How AI Is Accelerating Biomedical Discovery: A Q&A with Dr. Monica Bertagnolli

Q&A

Dr. Monica Bertagnolli, a surgical oncologist who has served as Director of the National Cancer Institute and the National Institutes of Health, has joined Renaissance Philanthropy as a Senior Advisor.  Recently, Renaissance Philanthropy CEO Tom Kalil caught up with Dr. Bertagnolli to discuss her work on harnessing AI to improve health outcomes for patients and accelerate the pace of biomedical research.


Tom KalilAs the former Director of NCI and NIH, you have seen many promising areas of biomedical research.  What made you decide to focus on AI?

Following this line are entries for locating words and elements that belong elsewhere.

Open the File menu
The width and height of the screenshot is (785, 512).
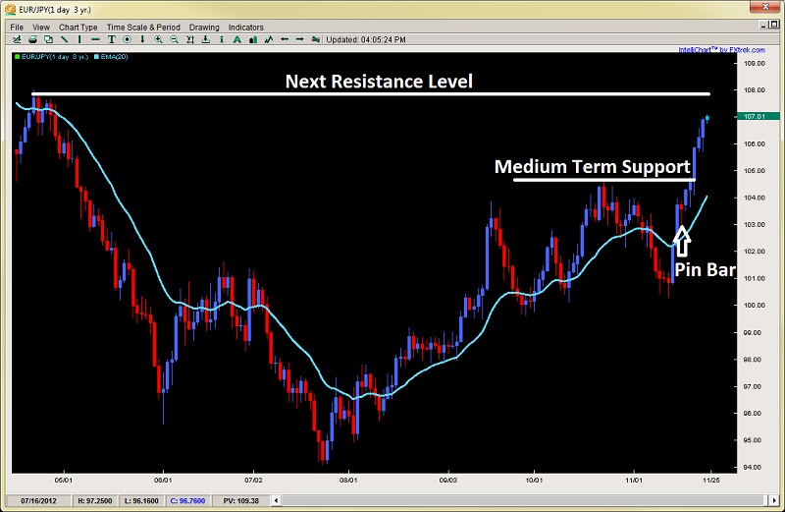(x=17, y=28)
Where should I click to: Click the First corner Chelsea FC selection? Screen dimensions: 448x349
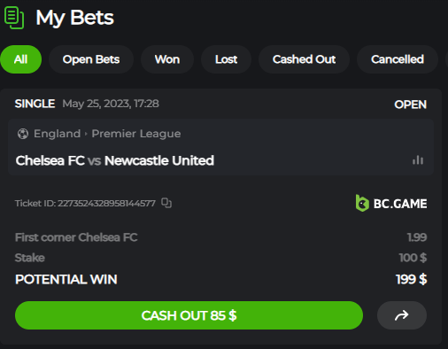76,237
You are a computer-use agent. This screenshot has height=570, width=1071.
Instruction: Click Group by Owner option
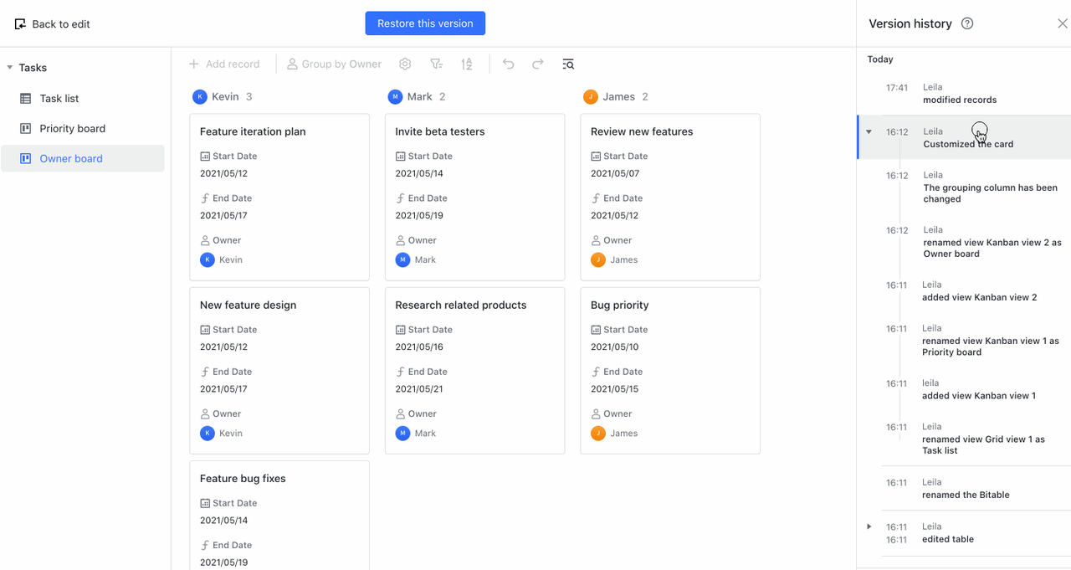tap(334, 64)
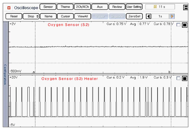Open the Sensor menu
This screenshot has height=130, width=191.
pos(48,7)
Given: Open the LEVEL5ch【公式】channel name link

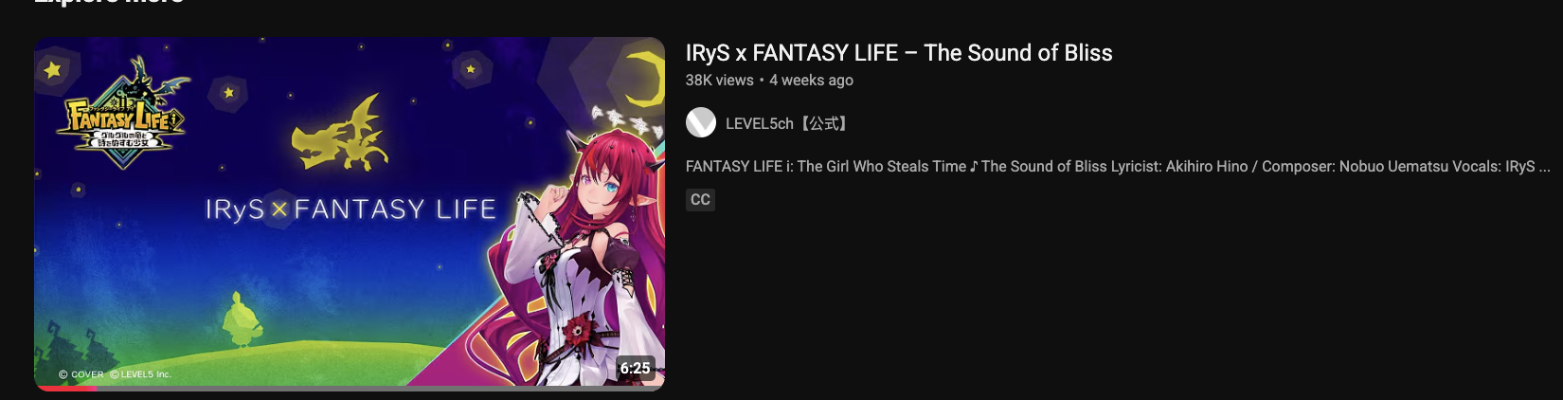Looking at the screenshot, I should pos(788,123).
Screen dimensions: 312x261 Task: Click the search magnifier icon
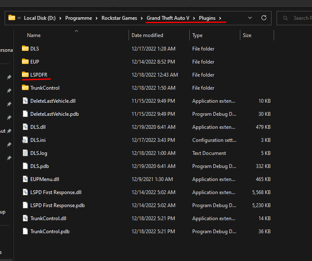[286, 18]
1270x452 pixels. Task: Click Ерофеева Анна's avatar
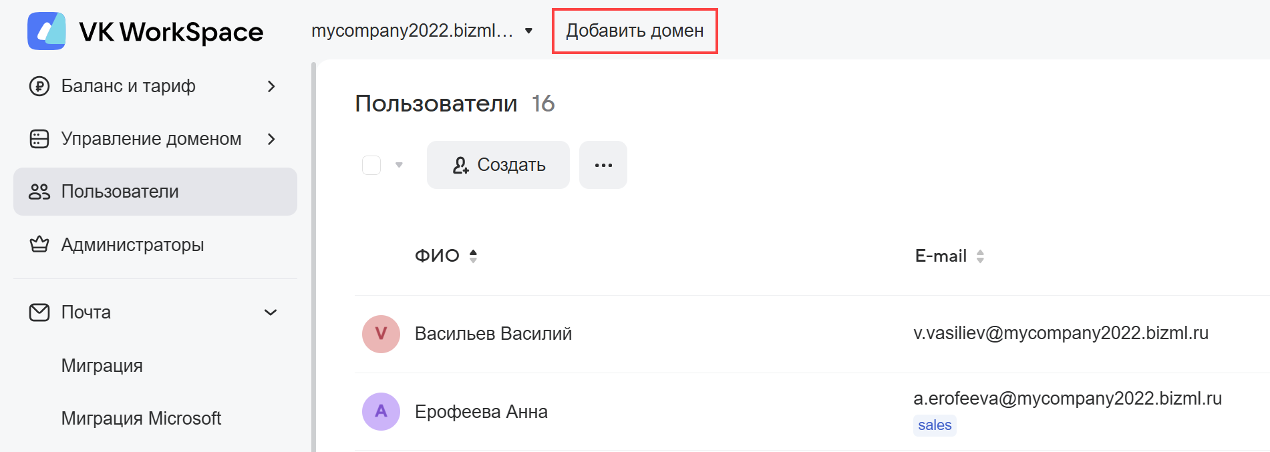(x=381, y=411)
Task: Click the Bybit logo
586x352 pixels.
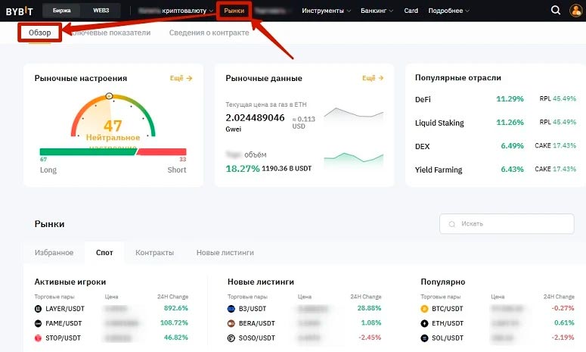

Dr. Monica Bertagnolli: AI has matured to the point where we can now integrate multiple types of health data to train multimodal models.  For example, I am working with hospitals and academic medical centers to develop a “copilot” for breast cancer by integrating data from electronic health records, clinical notes, radiology images, and histopathology slides.  With patient consent, doctors will be able to use these AI copilots to ensure that the treatment options they recommend are consistent with expert guidelines, which are designed to guide care that maximizes benefit for patients.

AI-enabled tools will also be able to monitor the medical records of individual patients on an ongoing basis and provide updated recommendations as their needs change.

TKHow could this reduce the gaps in the quality of care between urban and rural communities?

MB: Many rural communities have fewer specialists in fields such as oncology.  These copilots could help healthcare professionals practicing in all communities make better recommendations for their patients.

TK:  What is enabling these types of advances?

MB: Better technologies are helping us make progress on the privacy, security and interoperability challenges of sharing personal health information.  This allows hospitals with different electronic health record (EHR) systems to share data for research and health care improvement, while protecting patient privacy.  These methods can also allow patients to decide how they want their health information to be used and to receive information on what results were achieved when their information was included in research.  This is very important, as it can go a long way toward earning a patient’s trust in health care and in the research process.

TK: In addition to helping doctors make decisions that are consistent with expert guidelines, what are other benefits of sharing health data?

MB: Medicine is constantly changing, and guidelines must be continually updated.  Working with health systems, we can use technology to comprehensively track results for many patients over time and study different aspects of clinical care, allowing us to better understand what works best for patients. The results obtained in this manner can be considered by the expert panels who develop guidelines, creating a loop where a stream of current information from clinical care continually informs better future care.  This means that we will finally be able to implement a learning healthcare system that improves results for people over time.

It’s also going to enable breakthroughs in areas of biomedical research that have been very challenging, such as early detection, identifying subtypes of different diseases, and understanding the many environmental and social influences on disease.  There are so many important questions.  For example, how does treating obesity with GLP-1 drugs affect the results of cancer treatment?  What is the best way to monitor a person to diagnose an early, treatable cancer?   How do we personalize care for individual patients?  Our ability to diagnose, treat, cure or prevent a given disease will increase considerably if we can access and analyze a much broader range of information from individual people and their communities.  

TKIs this approach just relevant to cancer?

MB: Not at all.  I am in active conversations with healthcare providers and researchers interested in applying this same approach to maternal health, autism, neurodegenerative diseases, and multiple sclerosis.  Working with Renaissance Philanthropy, I’d be delighted to partner with philanthropists and foundations that are interested in applying these approaches to the diseases that they care about.